Trump Publicly Fantasizes About War Crimes He’d Commit If He Were Still Commander-In-Chief

Trump
Trump Publicly Fantasizes About War Crimes He’d Commit If He Were Still Commander-In-Chief

Donald Trump, the crawling piece of slime who still dominates the GOP, spoke to Republican National Committee donors in Louisiana Saturday night. He offered his thoughts on NATO and solutions for resolving his buddy Vladimir Putin’s invasion of Ukraine. They were all deranged and mostly criminal ideas. That’s just how he rolls, we guess.

CBS News reports:

"Are all of these nations going to stand by and watch perhaps millions of people be slaughtered as the onslaught continues?" Trump said, according to a source. "At what point do countries say, 'No, we can't take this massive crime against humanity?' We can't let it happen. We can't let it continue to happen."

NATO, -- which Trump smeared as a “paper tiger" -- and the US have ruled out sending troops directly to Ukraine, to avoid escalating an already horrible situation into World War III. We have provided military equipment, funding, humanitarian aid and diplomatic support, and unlike Trump, no one’s tied mob boss “do me a favor”-style strings to this aid.

PREVIOUSLY: Has Trump Been Extorting Ukraine Literally Since The Beginning Of His Presidency? Looks Like Maybe!

US and European countries have also imposed economic sanctions on Russia so severe that Putin’s whined that they are tantamount to a “declaration of war.” But if you’ve seen The Batman, you know that the title character didn’t impose economic sanctions on the Riddler. He beat the crap out him, which tough guys like Trump find far more satisfying.

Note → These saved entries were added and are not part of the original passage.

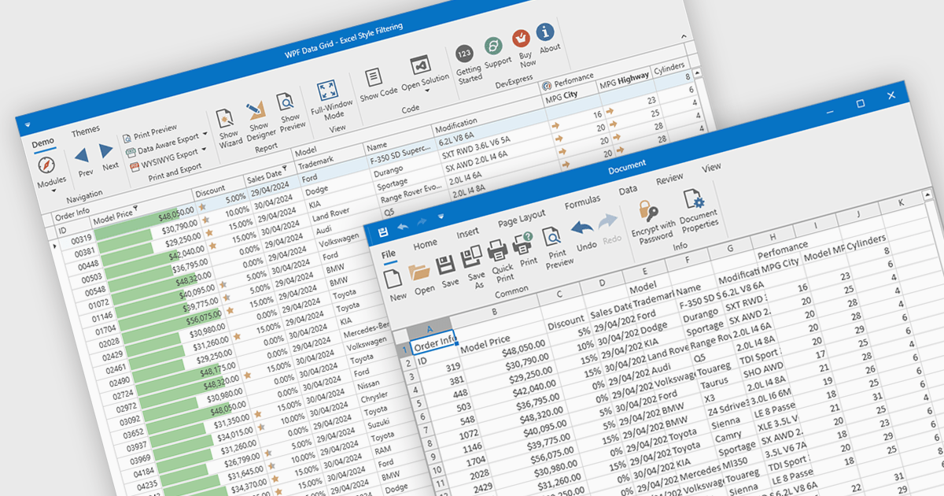Open the Getting Started icon

click(464, 54)
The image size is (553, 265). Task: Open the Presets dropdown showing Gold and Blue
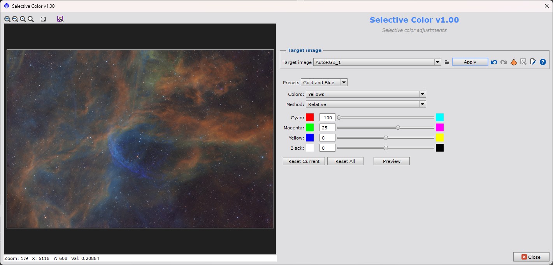point(324,83)
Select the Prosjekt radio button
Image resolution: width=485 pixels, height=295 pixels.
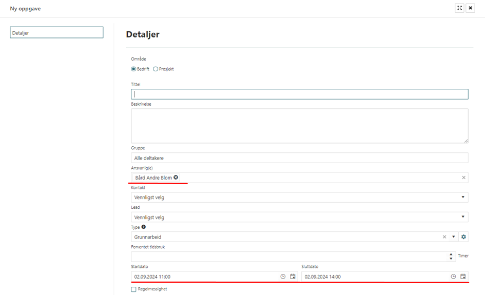coord(156,69)
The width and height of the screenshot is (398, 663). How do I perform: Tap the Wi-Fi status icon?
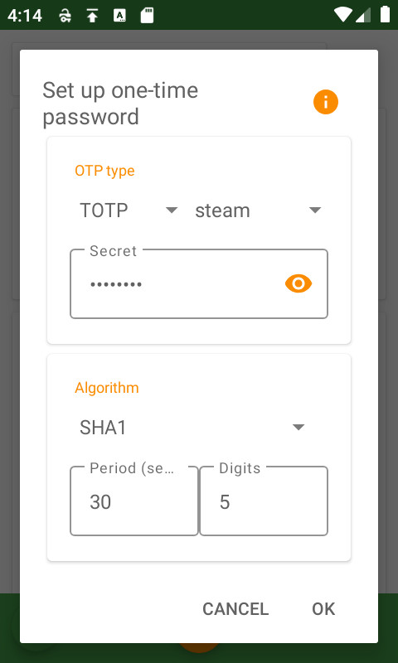[x=342, y=15]
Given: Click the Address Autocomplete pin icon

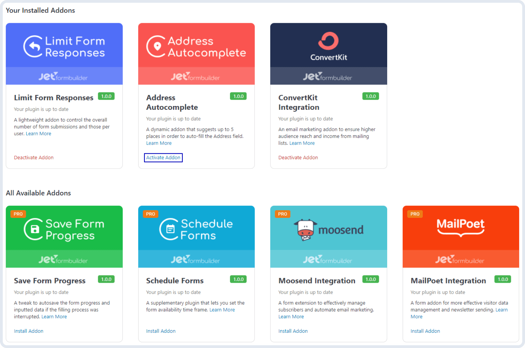Looking at the screenshot, I should coord(156,47).
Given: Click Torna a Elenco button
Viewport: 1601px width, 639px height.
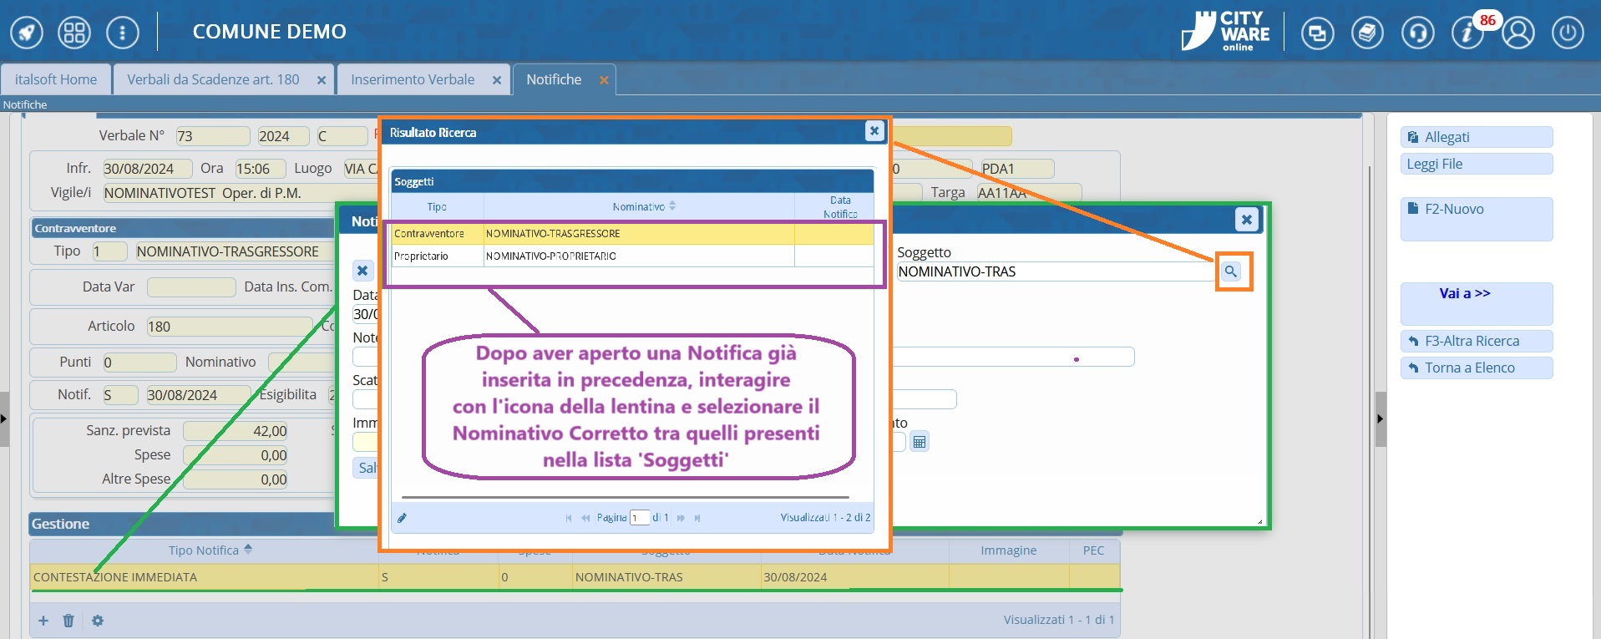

Mr. War Time President has some slick plans for how the US could engage Russia directly without blowing up half the world. See, the US could just "put the Chinese flag" on F-22 fighter jets and "bomb the shit" out of Russia. That’s a war crime and not an especially clever one — the US hasn’t sold F-22 raptors to other countries, so slapping “Made In China” on US fighter jets wouldn’t fool an average Russian child. Nonetheless, it got a big laugh from the crowd. People are dying in Ukraine, by the way.


TRUMP: And then we say, China did it, we didn’t do it, China did it, and then they start fighting with each other and we sit back and watch.

That’s not funny. It’s depraved. The fact that major Republican donors ate this shit up reveals how far the rot goes in the party. These are serious times and we need serious leaders, not dime store dictator wannabes. While slamming actual democratic leaders, Trump lavished praise on North Korea’s brutal dictator Kim Jong-un. He practically wet himself while marveling at how Kim’s generals and aides “cowered” whenever the “Supreme Leader” spoke to them. (They don’t do this out of respect, but likely fear for their families.)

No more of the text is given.